Los astronautas estadounidenses Reid Wiseman, Christina Koch y Victor Glover, junto con su compañero canadiense Jeremy Hansen, amerizaron frente a la costa de California el viernes tras un viaje de ida y vuelta de diez días alrededor de la Luna.
Su nave espacial Orion atravesó la atmósfera terrestre a más de 38.000 km/h, con temperaturas superiores a los 2.700 grados Celsius generadas por la fricción, y amerizó sin problemas en el océano Pacífico, gracias a grandes paracaídas.
«Houston, aquí Integrity (apodo de la nave, ndlr). Los recibimos fuerte y claro», anunció el comandante Wiseman tras superar la fase más peligrosa de la entrada en la atmósfera, a más de 38.000 kilómetros por horas. «Qué viaje. Estamos estables», agregó, e informó un código «green» para los cuatro miembros de la tripulación, que significa que estaban en buenas condiciones.
Tras despegar desde Florida el 1 de abril, los estadounidenses Reid Wiseman, Christina Koch y Victor Glover, junto con el canadiense Jeremy Hansen, se aventuraron más lejos en el espacio que ningún ser humano antes.
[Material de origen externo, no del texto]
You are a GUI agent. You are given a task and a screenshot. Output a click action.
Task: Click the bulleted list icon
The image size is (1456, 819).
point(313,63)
Regresaron con cientos de gigabytes de datos del primer viaje lunar desde la última misión Apolo en 1972.
Su cápsula Orion realizó un amerizaje suave, a 30 kilómetros por hora, en el océano Pacífico, frente a la costa de San Diego, gracias a enormes paracaídas, a las 17:07 hora local (00:07 GMT del sábado), exactamente como lo había planeado la agencia espacial estadounidense.
La Armada de Estados Unidos los recuperó de la cápsula que flotaba en el océano, siguiendo un protocolo que no ha cambiado desde la misión de Neil Armstrong.
Este regreso de los tripulantes representa un alivio para las familias de los astronautas y constituye un éxito innegable para la NASA tras decenas de miles de millones de dólares, años de retrasos y muchas dudas sobre la conveniencia de relanzar el programa lunar.